SIMPLE SUMMARY: A previous study showed that silencing the adaptor molecule SH3 Binding Protein 2 (SH3BP2) reduced oncogenic KIT and PDGFRA receptor levels and impaired gastrointestinal stromal tumor (GIST) growth. This study tries to get insights into the molecular mechanism underlying this effect. The silencing of SH3BP2 induces miRNAs (miR-1246 and miR-5100), which target microphthalmia-associated transcription factor (MITF) and ETV1, a linage survival factor involved in GIST tumorigenesis. Altogether, this results in decreased tumor cell viability and enhanced apoptosis. ABSTRACT: Gastrointestinal stromal tumors (GISTs) are the most common mesenchymal tumors of the gastrointestinal tract.

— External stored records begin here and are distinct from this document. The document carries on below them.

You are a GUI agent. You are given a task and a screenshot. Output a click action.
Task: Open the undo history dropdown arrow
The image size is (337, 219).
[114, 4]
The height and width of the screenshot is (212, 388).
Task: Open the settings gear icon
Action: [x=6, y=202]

Gain of function in receptor tyrosine kinases type III, KIT, or PDGFRA drives the majority of GIST. Previously, our group reported that silencing of the adaptor molecule SH3 Binding Protein 2 (SH3BP2) downregulated KIT and PDGFRA and microphthalmia-associated transcription factor (MITF) levels and reduced tumor growth. This study shows that SH3BP2 silencing also decreases levels of ETV1, a required factor for GIST growth. To dissect the SH3BP2 pathway in GIST cells, we performed a miRNA array in SH3BP2-silenced GIST cell lines. Among the most up-regulated miRNAs, we found miR-1246 and miR-5100 to be predicted to target MITF and ETV1. Overexpression of these miRNAs led to a decrease in MITF and ETV1 levels. In this context, cell viability and cell cycle progression were affected, and a reduction in BCL2 and CDK2 was observed. Interestingly, overexpression of MITF enhanced cell proliferation and significantly rescued the viability of miRNA-transduced cells. Altogether, the KIT-SH3BP2-MITF/ETV1 pathway deserves to be considered in GIST cell survival and proliferation.